*Given records*.
+++++
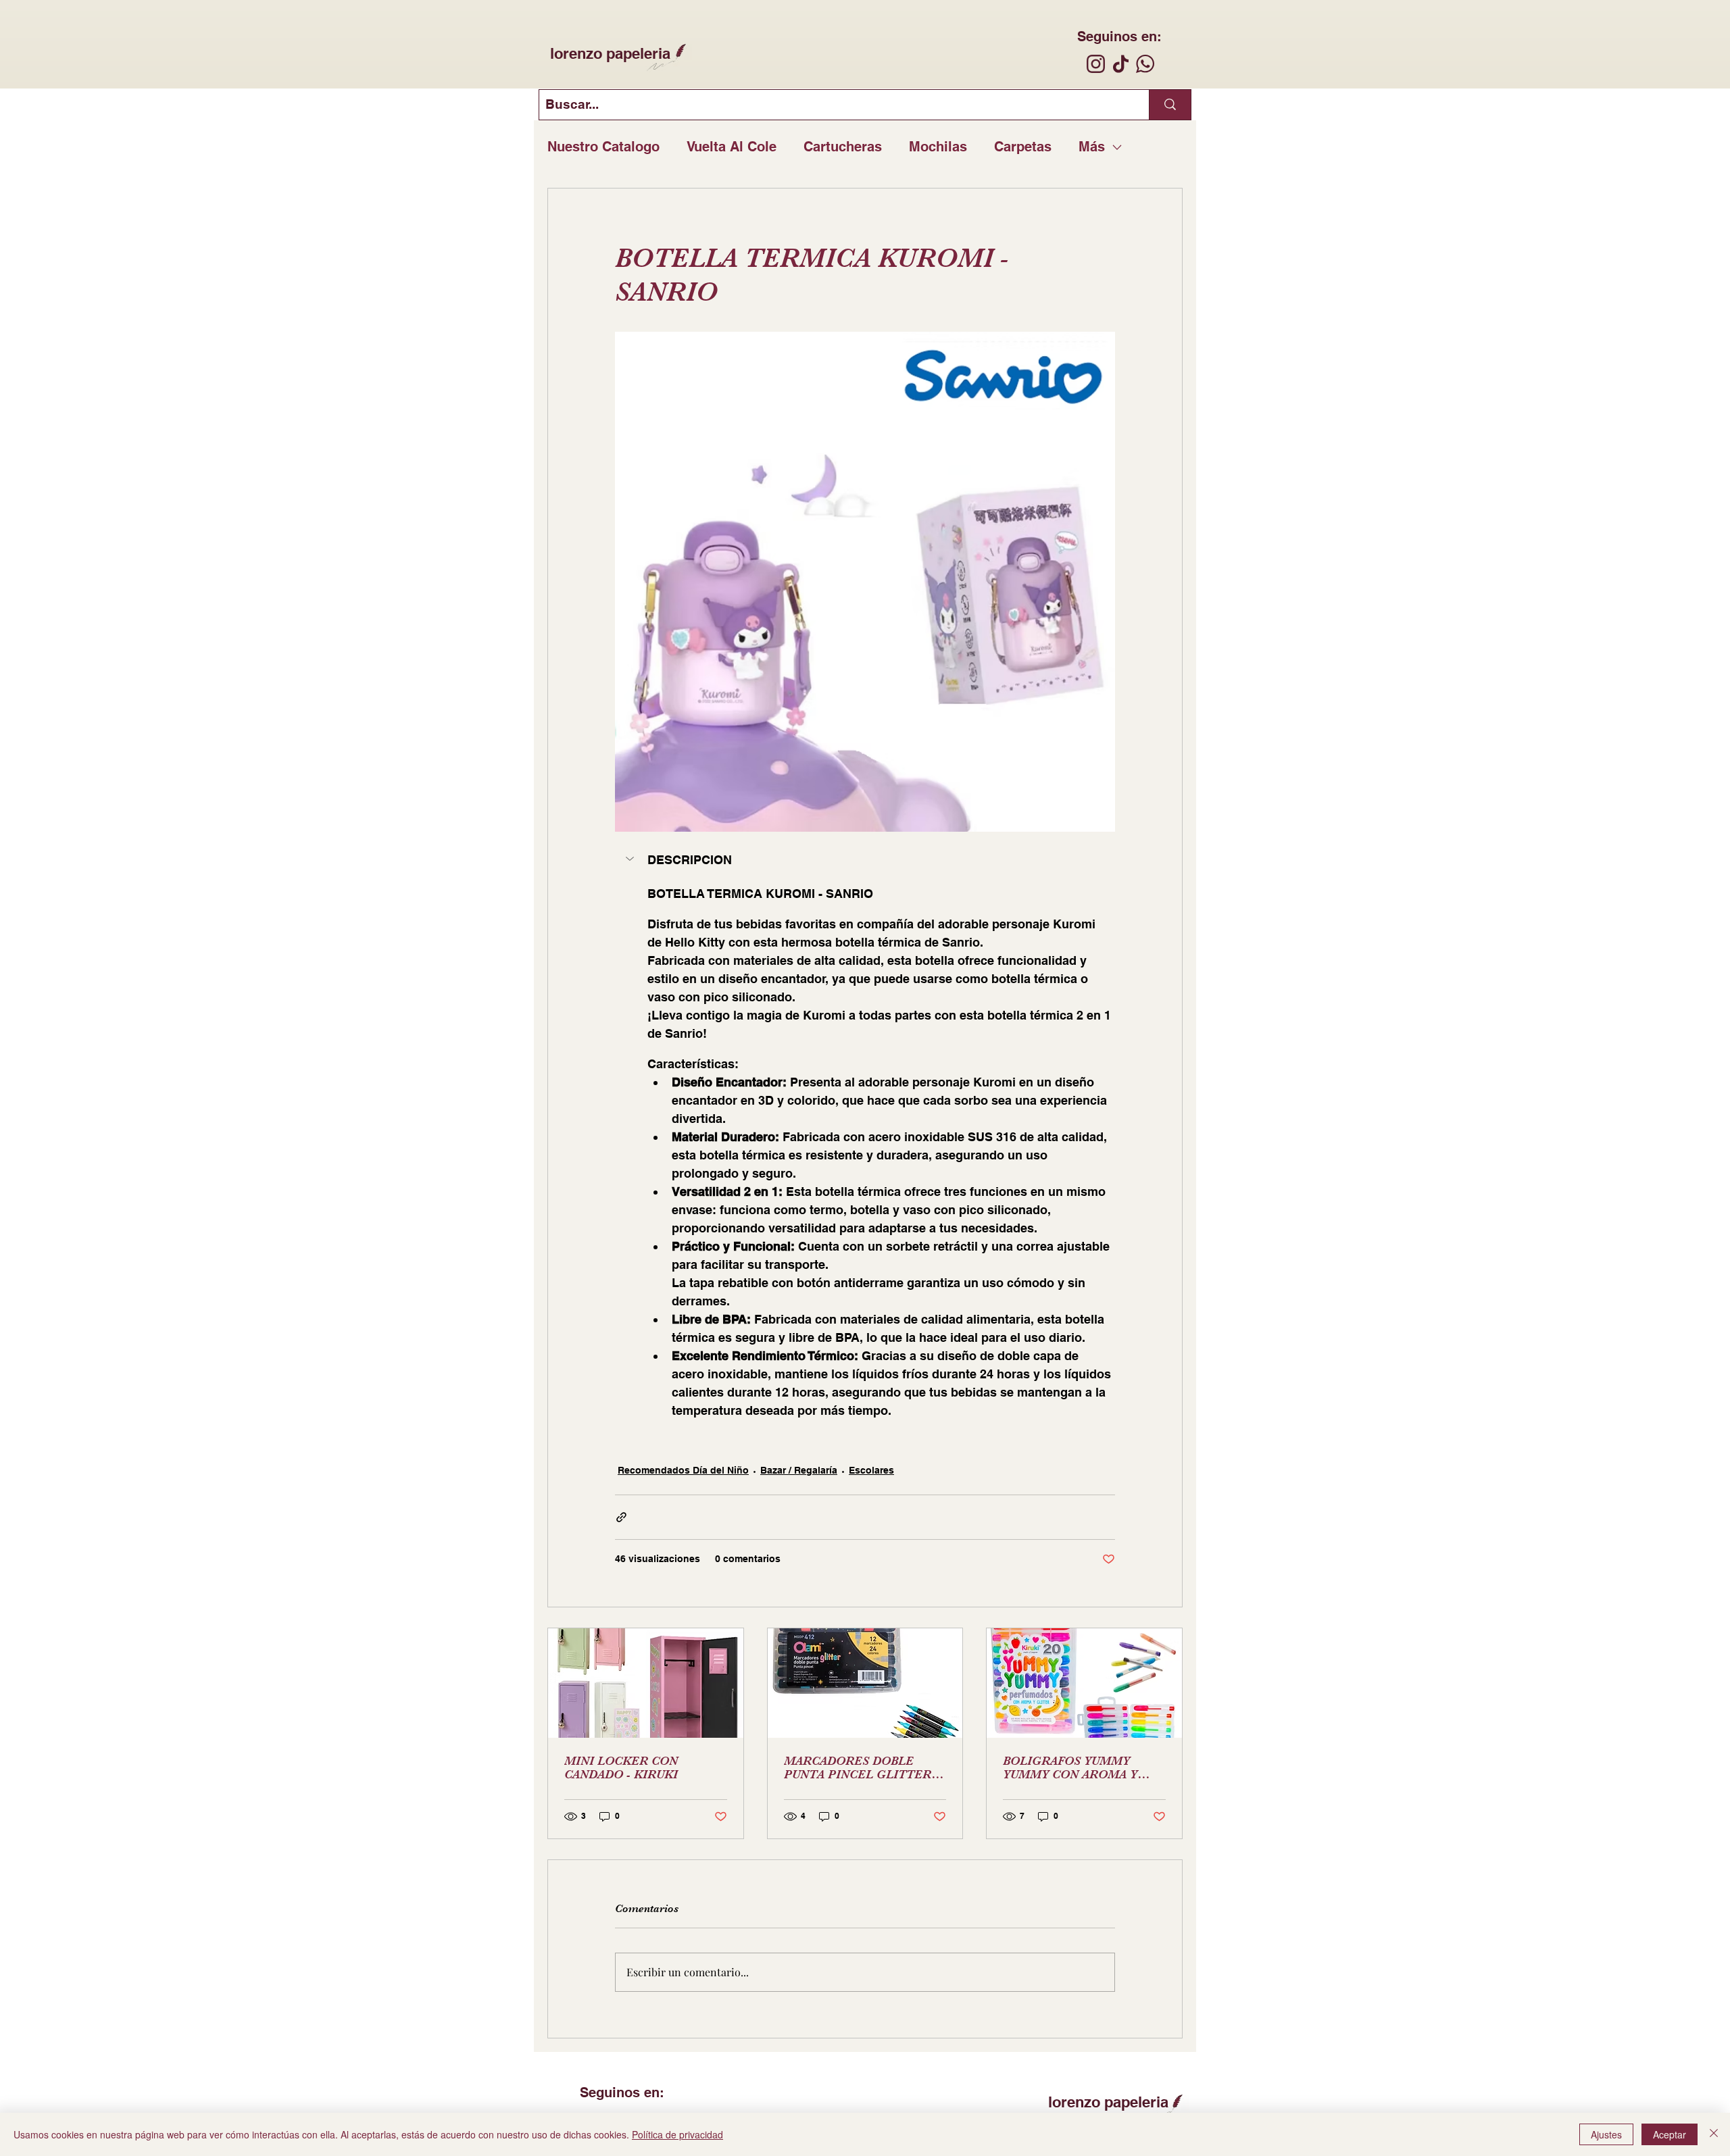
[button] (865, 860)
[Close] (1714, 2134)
+++++
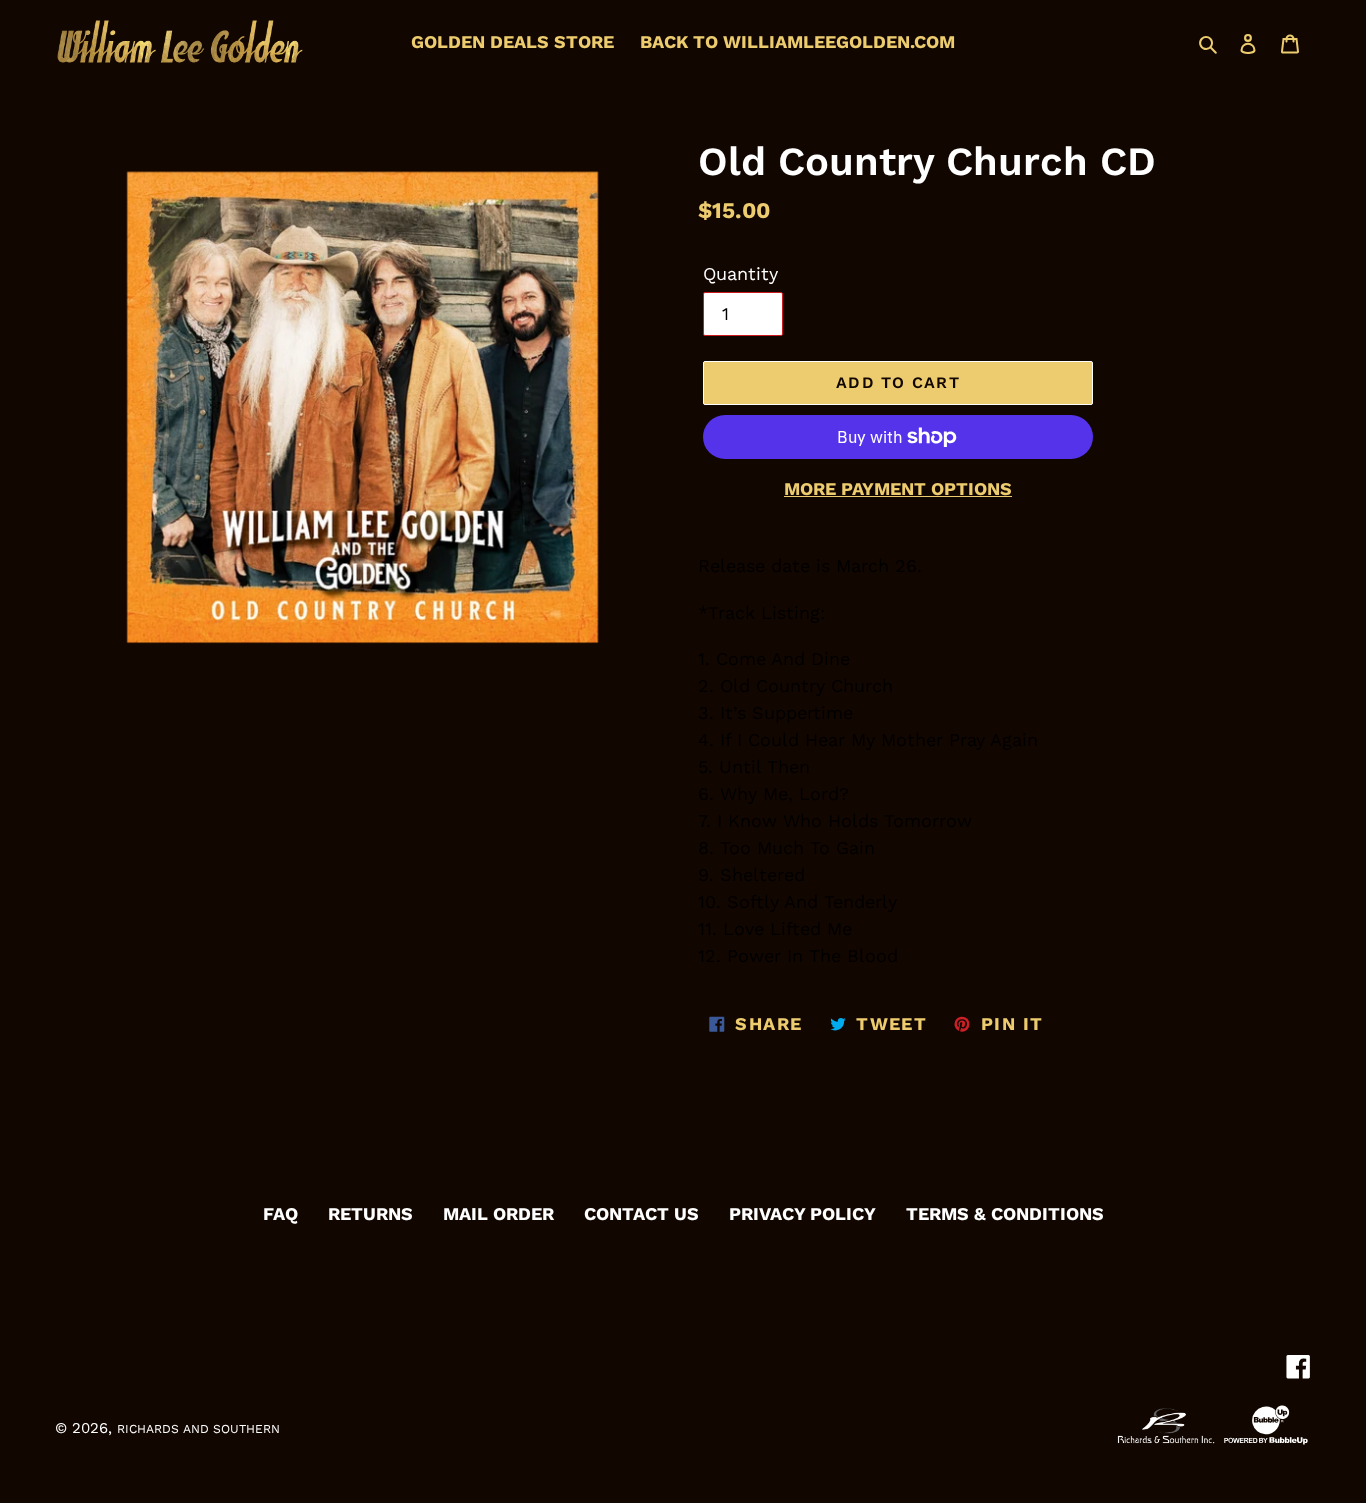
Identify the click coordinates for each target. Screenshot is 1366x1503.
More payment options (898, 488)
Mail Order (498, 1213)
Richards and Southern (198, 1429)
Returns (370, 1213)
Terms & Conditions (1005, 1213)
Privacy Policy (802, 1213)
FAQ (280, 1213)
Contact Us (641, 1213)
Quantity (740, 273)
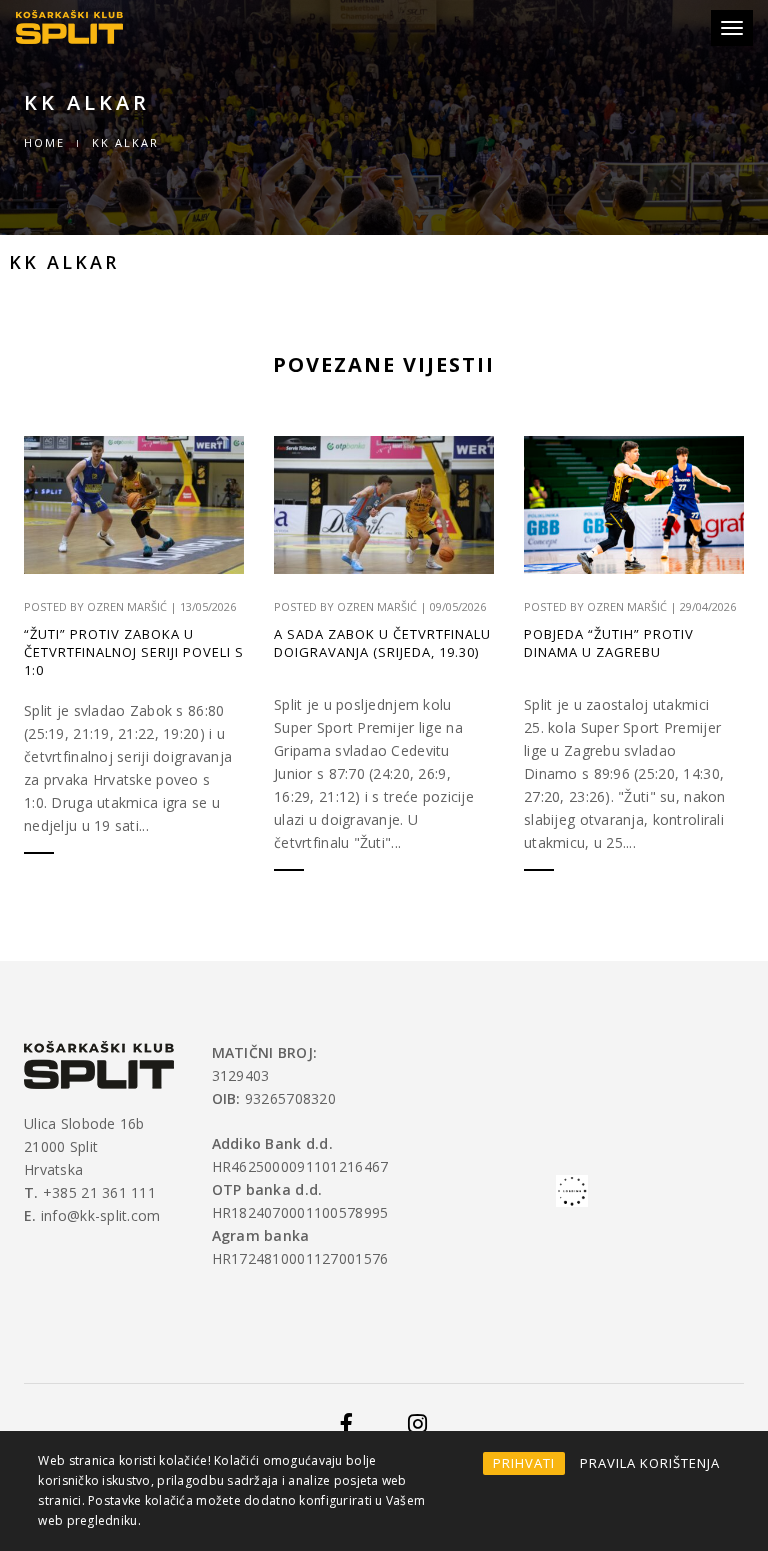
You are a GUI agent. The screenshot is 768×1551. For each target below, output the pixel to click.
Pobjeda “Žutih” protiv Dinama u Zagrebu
+++++
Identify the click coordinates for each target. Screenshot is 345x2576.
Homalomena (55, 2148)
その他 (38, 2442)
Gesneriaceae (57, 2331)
+++++
Look back at the data above. Transcribe exactly the lines starting at the line that contains "You are a GUI" and ending at the line that contains "Dinama u Zagrebu".

You are a GUI agent. The screenshot is 768×1551. For each target below, output the pixel to click.
Pobjeda “Žutih” protiv Dinama u Zagrebu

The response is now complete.